→ **WHAT TO WORK ON**
a - Please write out the records, starting with the line that contains "This screenshot has width=718, height=395." and going on through the line that contains "Looking at the screenshot, I should tap(98, 232).", and leave the pictures out of your answer.
b - Write what comes next in the text on recovery and strength training, picking up after its final sentence.

→ **DOCUMENT**
******
Active recovery has a role too, in his framing. Low-intensity movement, mobility work, and light aerobic exercise can support tissue repair. But it only counts when it’s done intentionally. The bigger principle is that training disrupts the body’s systems, and the body needs the conditions to restore them. Most of those conditions are already on his list.

His test for whether it’s working is unsentimental: “If performance is improving and you feel ready to train, recovery is working. If not, adjust the load before adding more.”

The compounding effect of daily movement

When it comes to the growing conversation around longevity, Taylor says the science supporting strength training is overwhelming — and he is quick to point out that capturing those benefits does not require an elite, complex protocol. The biggest return, instead, comes simply from moving from low to moderate strength.
******
→ **GIVEN ENTRIES**
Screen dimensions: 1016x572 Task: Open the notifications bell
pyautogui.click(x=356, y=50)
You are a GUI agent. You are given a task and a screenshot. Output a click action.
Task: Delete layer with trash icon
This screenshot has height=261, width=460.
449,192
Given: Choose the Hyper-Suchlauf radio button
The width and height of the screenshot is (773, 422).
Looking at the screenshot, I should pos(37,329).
******
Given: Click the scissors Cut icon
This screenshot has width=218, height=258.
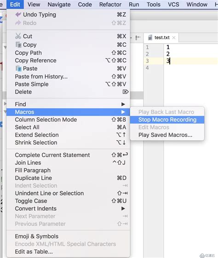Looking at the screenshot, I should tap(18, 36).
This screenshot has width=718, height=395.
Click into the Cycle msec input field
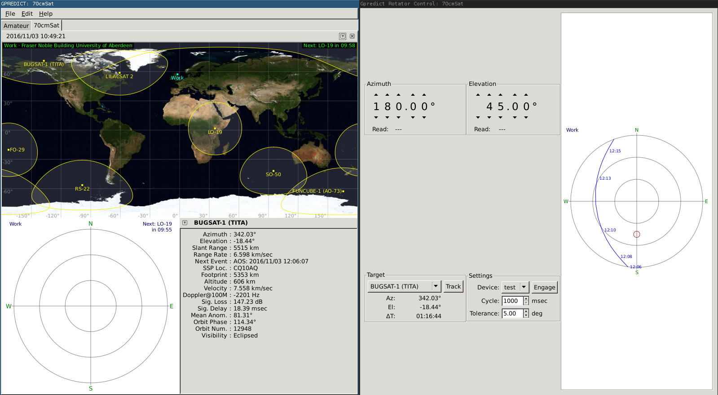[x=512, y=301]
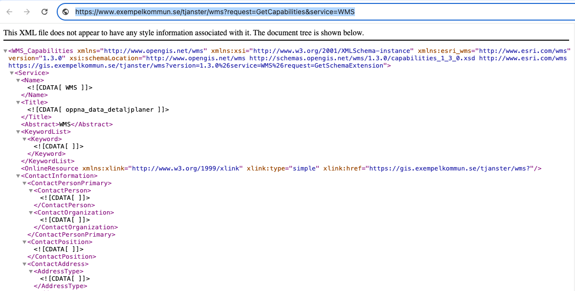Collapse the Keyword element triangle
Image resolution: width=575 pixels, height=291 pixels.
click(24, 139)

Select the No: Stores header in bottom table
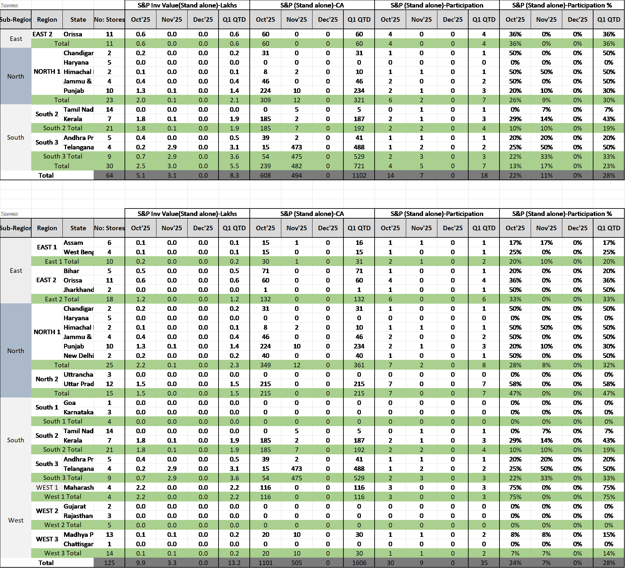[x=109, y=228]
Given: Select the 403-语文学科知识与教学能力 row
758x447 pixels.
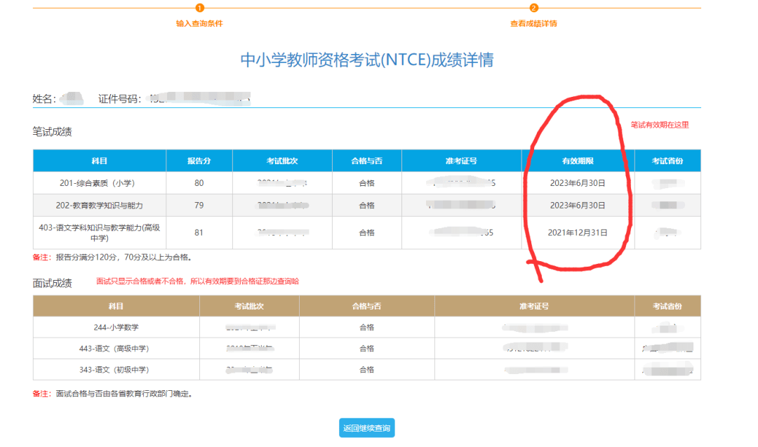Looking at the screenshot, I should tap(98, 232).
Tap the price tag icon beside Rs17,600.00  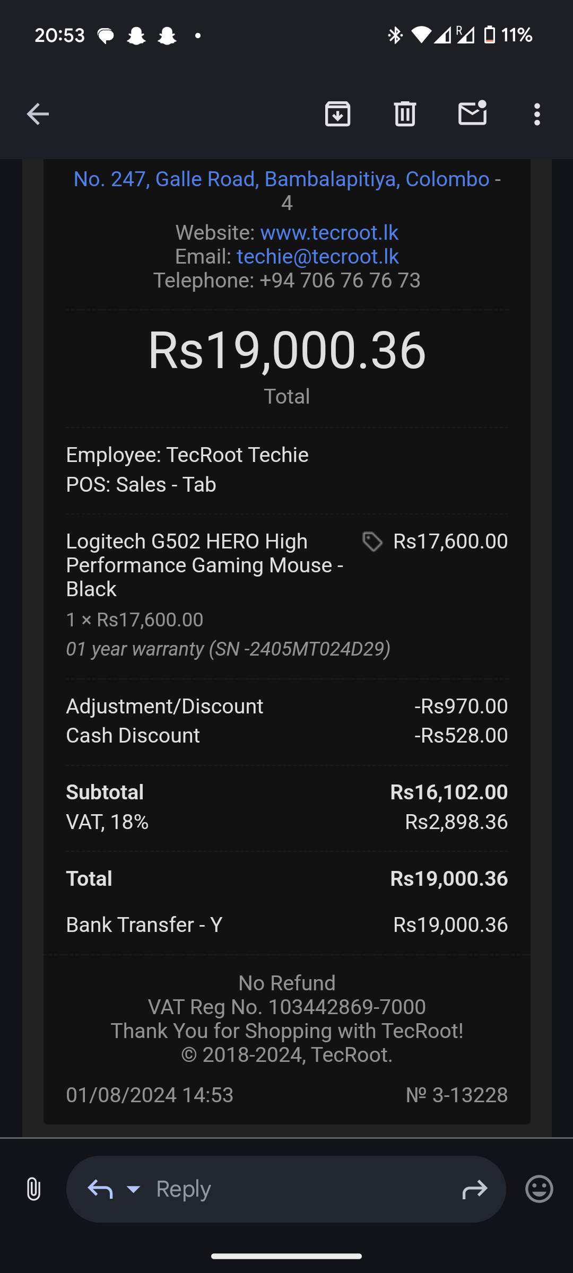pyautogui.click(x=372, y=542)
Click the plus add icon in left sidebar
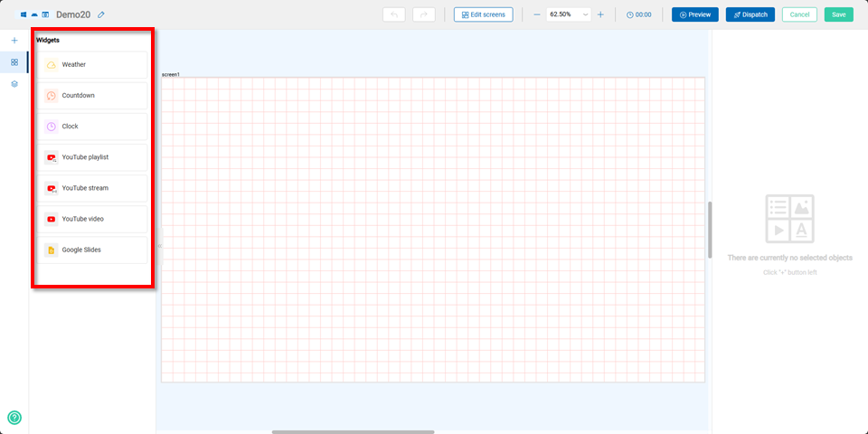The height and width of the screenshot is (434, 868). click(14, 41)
******
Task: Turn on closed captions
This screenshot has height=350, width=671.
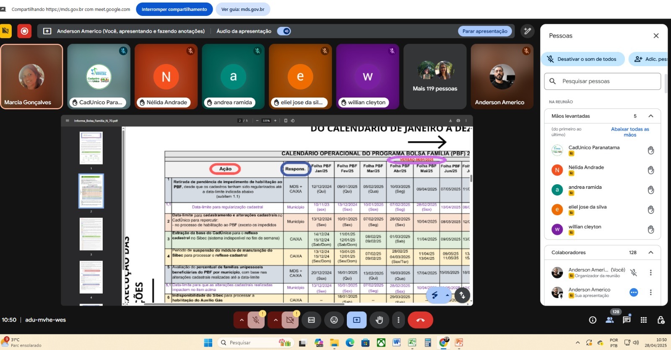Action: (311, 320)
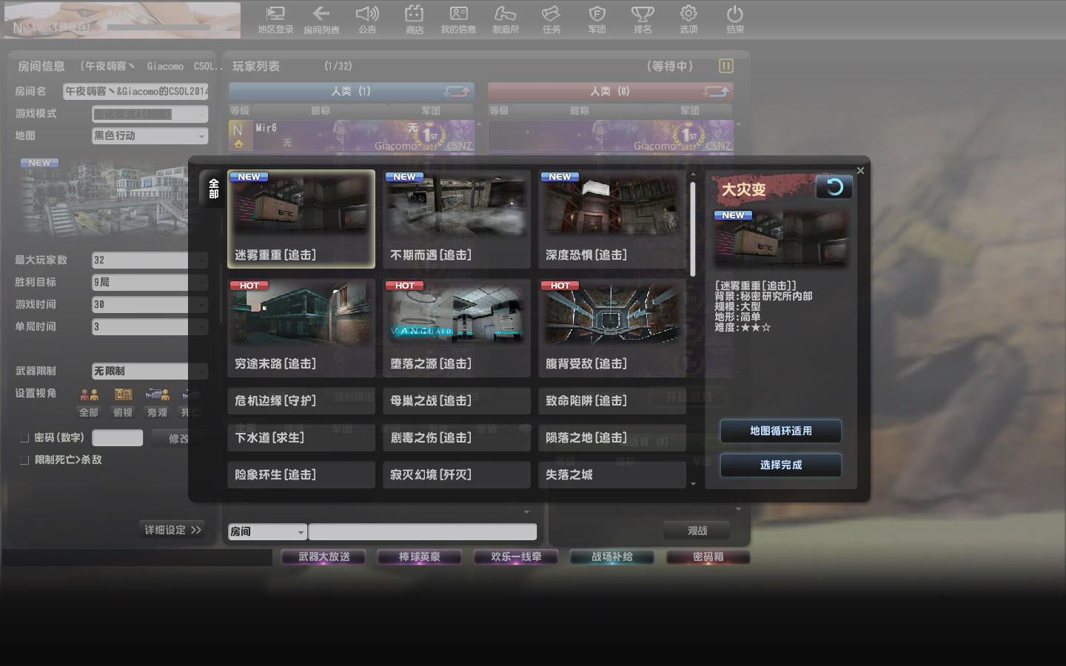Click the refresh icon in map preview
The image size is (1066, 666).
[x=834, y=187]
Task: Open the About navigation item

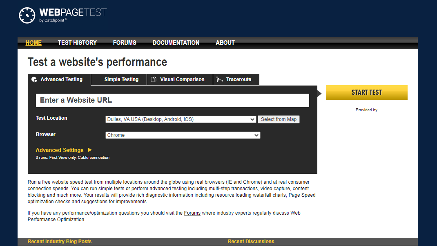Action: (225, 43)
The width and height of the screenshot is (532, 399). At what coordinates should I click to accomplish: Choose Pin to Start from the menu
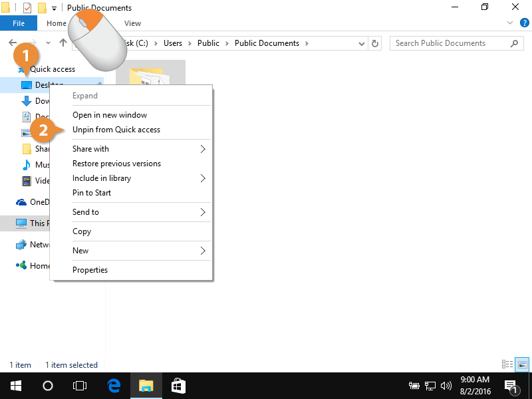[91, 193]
******
→ **TASK ANSWERS**
a -
This screenshot has width=718, height=395.
Click into the Cycle msec input field
[x=512, y=301]
Collapse the Keyword element triangle
Image resolution: width=575 pixels, height=291 pixels.
click(24, 139)

Select the No: Stores header in bottom table
[x=109, y=228]
Given: Select the 403-语文学科知识与教学能力 row
758x447 pixels.
Looking at the screenshot, I should tap(98, 232).

b -
“The required dose is modest,” he says. “Two full-body sessions per week, 15 to 30 minutes each, done consistently and progressively.”

That same pragmatism drives his own routine. Taylor relies on Tonal to eliminate the friction of commuting and prioritizes five minutes of movement between Zoom calls over the occasional perfect hour in the gym.

Consistent daily movement, he says, does more for him than the occasional perfect hour in the gym because frequency naturally compounds over time. The secret to aging well is not found in an intricate biohack. “The foundation is simple,” he says. “Lift, progressively, for years.”